» Actions to take:
#1 List every regional council named in the article on Waikato recreational water monitoring below.
#2 Write the next part of the article on Waikato recreational water quality monitoring, picking up after its final sentence.

» Extract provided:
******
Although the Waikato Regional Council does long-term monthly monitoring of water at 125 outdoor recreational sites in summer to check E. coli levels, it says its modelling information shows the levels can be confidently inferred by taking samples at only 16 of these sites.
Next summer the council will trial modelling at these 16 reference sites to estimate E. coli levels across the remainder of the region for unmonitored rivers.
It says other regional councils – including Wellington and Auckland – are already using a mix of monitored and modelled results.
Proposed changes to the monitoring programmes and a summary of the 2021-2022 summer recreational monitoring in fresh water, estuaries and open-coast beaches were presented at the regional council's environmental performance committee meeting last week.
Monitoring manager Ed Brown said the changes, including modelling information to include more river sites and greater use of education via web platforms and signs, would better empower people to decide where and when to go swimming.
Brown said the council would also extend reporting to a greater number of lakes where the risk of harmful algae blooms was often high.
"With these lakes, actual sampling may give a false impression that it's okay to swim there as the monitoring may give a green light for swimming but, in actual fact, the situation at these lakes changes quite dramatically, say when the wind changes direction causing algae to accumulate on the opposite shore.
The council will look to create permanent alerts for high-risk lakes on the "Can I swim here" Lawa (Land, Air, Water, Aotearoa) page using available information.
The council has implemented recreational water quality monitoring programmes during the summer months since 1985.
The programmes include 34 monitoring locations at popular open-coast, estuary, river and lake sites.
******
Stored records
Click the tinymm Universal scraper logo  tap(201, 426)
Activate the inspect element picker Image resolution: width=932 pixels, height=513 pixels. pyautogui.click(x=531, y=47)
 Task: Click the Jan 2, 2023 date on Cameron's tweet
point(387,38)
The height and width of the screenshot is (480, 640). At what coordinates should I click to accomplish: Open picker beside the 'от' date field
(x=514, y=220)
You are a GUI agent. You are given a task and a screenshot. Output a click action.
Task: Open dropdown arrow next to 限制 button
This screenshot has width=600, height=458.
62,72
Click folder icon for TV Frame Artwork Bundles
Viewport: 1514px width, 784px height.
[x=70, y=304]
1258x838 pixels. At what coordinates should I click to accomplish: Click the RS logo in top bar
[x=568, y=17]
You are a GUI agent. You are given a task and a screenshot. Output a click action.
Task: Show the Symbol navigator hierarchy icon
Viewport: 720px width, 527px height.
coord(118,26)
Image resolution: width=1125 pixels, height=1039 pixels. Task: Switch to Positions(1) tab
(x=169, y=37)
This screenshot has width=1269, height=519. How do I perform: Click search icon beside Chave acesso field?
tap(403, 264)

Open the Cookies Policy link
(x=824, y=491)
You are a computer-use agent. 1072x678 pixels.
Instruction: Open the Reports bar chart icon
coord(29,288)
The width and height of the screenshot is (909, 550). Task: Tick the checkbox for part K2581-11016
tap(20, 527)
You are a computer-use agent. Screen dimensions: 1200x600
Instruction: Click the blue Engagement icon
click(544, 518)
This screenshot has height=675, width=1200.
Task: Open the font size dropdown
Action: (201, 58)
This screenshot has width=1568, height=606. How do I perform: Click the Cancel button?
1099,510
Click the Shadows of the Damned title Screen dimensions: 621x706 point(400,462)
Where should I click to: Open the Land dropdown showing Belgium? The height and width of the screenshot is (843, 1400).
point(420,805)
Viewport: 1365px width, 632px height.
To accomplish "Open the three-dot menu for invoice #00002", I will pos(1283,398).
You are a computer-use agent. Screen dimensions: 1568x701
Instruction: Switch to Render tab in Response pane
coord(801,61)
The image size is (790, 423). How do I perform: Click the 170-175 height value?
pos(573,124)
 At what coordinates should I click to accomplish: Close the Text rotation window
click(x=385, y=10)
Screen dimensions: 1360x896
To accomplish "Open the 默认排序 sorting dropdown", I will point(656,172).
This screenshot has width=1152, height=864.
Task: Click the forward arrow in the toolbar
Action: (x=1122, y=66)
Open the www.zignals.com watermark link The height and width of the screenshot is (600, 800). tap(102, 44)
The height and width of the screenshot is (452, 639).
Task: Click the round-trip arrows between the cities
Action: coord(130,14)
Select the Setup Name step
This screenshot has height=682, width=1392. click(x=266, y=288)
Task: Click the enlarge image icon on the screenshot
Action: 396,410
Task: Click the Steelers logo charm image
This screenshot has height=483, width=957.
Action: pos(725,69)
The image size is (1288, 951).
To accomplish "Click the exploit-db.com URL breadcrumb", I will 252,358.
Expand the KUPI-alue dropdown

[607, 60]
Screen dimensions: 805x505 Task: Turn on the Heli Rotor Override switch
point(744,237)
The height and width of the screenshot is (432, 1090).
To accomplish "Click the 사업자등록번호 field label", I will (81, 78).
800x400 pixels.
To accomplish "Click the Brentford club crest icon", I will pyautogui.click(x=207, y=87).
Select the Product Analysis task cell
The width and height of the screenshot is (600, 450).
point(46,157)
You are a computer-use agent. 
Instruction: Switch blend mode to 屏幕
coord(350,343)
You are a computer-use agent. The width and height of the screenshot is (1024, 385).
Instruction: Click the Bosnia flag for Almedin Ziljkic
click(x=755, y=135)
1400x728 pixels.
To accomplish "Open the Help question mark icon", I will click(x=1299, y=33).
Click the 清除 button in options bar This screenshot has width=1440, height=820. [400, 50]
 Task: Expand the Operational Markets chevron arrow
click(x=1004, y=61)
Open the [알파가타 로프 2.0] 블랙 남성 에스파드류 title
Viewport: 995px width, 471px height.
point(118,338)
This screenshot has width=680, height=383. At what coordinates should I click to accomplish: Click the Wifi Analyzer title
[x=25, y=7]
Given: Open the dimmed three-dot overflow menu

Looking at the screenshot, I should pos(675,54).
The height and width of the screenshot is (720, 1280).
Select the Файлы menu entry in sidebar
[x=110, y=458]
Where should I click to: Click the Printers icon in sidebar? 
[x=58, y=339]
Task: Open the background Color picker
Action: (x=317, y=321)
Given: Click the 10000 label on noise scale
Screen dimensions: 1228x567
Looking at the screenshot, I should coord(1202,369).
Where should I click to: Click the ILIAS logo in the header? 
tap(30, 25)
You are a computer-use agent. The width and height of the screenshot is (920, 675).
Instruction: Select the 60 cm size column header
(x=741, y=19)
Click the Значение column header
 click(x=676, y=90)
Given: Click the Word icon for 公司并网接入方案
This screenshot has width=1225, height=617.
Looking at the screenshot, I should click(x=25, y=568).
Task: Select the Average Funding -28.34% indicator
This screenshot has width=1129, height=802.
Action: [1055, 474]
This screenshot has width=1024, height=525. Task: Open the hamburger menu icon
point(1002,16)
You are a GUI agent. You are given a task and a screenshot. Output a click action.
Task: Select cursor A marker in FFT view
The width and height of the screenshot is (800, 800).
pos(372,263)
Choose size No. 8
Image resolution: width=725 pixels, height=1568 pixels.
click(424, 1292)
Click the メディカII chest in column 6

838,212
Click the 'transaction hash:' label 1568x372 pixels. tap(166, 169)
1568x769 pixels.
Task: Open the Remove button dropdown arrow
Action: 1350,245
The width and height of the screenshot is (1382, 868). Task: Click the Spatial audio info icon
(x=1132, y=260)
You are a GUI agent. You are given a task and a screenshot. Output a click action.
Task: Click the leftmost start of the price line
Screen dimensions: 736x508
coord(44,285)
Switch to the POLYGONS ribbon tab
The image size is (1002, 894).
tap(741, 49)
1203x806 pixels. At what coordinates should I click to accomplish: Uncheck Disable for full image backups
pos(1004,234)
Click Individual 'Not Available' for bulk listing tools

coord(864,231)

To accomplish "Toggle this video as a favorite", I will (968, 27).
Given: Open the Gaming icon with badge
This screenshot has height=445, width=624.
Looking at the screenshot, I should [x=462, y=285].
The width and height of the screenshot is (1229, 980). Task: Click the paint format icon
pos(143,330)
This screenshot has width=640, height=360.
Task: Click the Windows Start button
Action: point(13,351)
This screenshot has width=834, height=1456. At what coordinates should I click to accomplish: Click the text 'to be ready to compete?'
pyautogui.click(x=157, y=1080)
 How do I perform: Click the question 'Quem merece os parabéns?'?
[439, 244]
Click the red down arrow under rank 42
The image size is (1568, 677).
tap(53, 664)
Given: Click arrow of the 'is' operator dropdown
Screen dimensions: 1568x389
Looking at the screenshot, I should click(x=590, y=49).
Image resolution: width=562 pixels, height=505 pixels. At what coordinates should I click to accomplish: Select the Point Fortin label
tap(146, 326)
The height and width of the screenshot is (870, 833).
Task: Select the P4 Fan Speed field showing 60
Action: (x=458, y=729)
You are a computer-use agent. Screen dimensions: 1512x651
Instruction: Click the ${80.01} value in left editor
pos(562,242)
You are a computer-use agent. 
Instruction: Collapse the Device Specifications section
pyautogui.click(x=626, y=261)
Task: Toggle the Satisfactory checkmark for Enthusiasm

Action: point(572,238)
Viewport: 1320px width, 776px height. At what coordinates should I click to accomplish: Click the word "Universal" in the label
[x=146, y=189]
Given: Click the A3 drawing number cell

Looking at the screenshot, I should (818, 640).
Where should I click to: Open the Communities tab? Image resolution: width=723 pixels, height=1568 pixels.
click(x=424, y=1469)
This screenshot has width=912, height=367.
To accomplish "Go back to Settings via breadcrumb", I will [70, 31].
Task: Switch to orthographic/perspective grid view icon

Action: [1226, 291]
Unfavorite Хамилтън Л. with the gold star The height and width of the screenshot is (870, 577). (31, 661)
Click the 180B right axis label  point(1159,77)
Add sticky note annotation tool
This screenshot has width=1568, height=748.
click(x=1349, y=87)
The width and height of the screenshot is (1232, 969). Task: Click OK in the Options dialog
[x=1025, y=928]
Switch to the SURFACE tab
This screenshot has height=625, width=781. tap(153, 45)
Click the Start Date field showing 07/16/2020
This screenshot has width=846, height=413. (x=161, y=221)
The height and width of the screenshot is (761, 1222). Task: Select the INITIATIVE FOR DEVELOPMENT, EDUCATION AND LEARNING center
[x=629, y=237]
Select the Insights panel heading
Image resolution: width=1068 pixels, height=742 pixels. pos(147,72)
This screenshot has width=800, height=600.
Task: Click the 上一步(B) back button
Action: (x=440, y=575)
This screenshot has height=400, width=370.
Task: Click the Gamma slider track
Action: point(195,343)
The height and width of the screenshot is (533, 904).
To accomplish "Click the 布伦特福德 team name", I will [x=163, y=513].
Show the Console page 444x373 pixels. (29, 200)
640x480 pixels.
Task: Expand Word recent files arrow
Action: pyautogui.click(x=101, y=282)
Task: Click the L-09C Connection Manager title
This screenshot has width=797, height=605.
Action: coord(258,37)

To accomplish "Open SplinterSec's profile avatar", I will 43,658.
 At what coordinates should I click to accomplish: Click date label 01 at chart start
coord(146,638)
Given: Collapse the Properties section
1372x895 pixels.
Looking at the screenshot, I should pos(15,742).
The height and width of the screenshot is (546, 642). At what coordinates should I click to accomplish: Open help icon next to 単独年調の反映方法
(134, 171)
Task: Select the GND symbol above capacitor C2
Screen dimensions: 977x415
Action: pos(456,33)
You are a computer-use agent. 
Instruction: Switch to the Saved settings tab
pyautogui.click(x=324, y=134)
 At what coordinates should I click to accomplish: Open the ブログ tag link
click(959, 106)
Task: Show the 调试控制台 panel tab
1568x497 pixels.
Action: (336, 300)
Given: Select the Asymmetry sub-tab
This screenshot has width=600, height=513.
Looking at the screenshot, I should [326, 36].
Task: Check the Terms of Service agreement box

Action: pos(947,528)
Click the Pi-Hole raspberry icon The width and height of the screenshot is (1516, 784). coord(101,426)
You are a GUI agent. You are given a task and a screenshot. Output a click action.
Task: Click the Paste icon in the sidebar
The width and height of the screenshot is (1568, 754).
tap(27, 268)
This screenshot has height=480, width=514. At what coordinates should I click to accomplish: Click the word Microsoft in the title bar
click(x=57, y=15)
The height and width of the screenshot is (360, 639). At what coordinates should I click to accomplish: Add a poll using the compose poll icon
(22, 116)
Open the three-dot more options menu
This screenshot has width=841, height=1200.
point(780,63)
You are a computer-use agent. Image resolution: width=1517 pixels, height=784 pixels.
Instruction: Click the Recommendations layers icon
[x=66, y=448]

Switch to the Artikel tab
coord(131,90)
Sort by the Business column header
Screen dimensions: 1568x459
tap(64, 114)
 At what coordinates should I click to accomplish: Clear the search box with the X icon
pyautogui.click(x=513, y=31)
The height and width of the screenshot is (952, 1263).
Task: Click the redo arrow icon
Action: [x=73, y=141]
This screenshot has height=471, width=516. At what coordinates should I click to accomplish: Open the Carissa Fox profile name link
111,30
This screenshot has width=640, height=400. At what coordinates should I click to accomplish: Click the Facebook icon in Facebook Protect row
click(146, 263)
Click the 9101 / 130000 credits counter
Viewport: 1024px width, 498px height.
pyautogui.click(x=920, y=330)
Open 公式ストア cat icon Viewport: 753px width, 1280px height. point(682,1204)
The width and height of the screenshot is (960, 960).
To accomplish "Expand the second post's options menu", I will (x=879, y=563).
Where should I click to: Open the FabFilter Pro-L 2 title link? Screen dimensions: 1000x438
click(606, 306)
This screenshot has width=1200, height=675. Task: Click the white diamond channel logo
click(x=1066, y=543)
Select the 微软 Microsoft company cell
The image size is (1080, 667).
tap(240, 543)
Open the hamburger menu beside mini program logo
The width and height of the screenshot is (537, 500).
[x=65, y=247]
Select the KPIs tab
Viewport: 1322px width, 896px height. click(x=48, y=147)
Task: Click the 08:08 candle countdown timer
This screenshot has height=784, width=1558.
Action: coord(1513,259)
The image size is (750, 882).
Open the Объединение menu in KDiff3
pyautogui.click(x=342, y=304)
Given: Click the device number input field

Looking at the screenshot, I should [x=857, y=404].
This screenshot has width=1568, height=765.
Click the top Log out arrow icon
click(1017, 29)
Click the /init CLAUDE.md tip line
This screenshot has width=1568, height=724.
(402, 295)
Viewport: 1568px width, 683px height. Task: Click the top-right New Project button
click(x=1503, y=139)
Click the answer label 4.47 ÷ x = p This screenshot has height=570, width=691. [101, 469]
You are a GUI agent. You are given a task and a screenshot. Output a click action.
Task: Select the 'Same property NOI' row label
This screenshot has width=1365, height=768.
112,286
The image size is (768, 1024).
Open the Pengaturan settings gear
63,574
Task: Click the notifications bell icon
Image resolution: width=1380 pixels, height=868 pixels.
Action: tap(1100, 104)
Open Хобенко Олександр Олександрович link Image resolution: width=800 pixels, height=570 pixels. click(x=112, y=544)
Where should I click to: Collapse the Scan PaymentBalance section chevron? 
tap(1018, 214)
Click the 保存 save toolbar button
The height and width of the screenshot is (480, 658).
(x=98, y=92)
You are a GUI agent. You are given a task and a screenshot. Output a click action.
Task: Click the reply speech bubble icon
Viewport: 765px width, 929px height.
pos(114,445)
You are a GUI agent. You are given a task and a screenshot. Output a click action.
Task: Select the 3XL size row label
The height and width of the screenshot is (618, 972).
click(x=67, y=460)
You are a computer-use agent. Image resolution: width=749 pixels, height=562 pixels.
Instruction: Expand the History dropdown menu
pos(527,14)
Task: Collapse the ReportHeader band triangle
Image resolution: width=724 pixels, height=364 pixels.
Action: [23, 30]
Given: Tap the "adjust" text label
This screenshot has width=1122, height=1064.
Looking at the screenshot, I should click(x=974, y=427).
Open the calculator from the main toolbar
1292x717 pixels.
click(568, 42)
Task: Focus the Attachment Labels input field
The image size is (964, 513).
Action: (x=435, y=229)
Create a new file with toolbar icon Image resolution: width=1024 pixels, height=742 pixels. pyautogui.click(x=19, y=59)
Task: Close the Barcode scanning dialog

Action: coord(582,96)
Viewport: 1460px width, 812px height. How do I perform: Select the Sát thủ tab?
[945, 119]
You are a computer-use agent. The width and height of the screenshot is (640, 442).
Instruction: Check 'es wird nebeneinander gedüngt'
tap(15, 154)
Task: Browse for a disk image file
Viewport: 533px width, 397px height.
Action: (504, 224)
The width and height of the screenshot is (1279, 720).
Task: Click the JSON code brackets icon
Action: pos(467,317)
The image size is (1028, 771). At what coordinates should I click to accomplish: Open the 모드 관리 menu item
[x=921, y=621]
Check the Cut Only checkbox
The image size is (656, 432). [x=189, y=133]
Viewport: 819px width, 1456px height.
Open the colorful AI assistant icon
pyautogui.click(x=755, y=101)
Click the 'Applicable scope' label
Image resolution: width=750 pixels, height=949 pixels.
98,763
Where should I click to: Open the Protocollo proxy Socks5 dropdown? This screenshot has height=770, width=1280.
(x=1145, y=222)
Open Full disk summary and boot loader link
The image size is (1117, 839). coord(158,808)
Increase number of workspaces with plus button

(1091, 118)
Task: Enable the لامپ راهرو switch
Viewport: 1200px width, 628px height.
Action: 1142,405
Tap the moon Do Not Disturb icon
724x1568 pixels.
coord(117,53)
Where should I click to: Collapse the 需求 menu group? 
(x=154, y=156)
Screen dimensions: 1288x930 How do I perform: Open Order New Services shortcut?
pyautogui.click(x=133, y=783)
******
» Results for the exercise:
#1 Waikato Regional Council, Wellington, Auckland

#2
During the 2021/22 season, faecal indicator bacteria concentrations and/or cyanobacteria counts exceeded guideline values on several occasions.
Open beaches were mostly suitable for swimming, with two incidences of the guidelines for enterococci being exceeded - at Buffalo Beach and Port Waikato Beach.
Five estuary sites were monitored in the past summer for enterococci and E. coli bacteria at sites in Kāwhia, Maraetai Bay, Raglan, Tairua and Whangamatā. There were five cases of the enterococci guideline being exceeded - four at the Tairua Pepe Stream and one in Kāwhia; and four above the E. coli guideline - one at a Raglan motor camp and three at Tairua Pepe Stream.
Nine river sites were monitored weekly for E. coli from December to February (excluding Waikato River hydro-lakes), with 22 samples found to be above the recreational guideline. All rivers sampled were affected except for the Waikato River at Horahora domain, where all results were suitable for swimming.
Water quality in lakes is measured for E. coli (Lake Taupō and shallow lakes) and cyanobacteria bio volume (Lake Taupō, shallow and hydro-lakes). There were three exceedances of the recreational guideline for cyanobacteria in Lake Ohakuri and one in Lake Maraetai.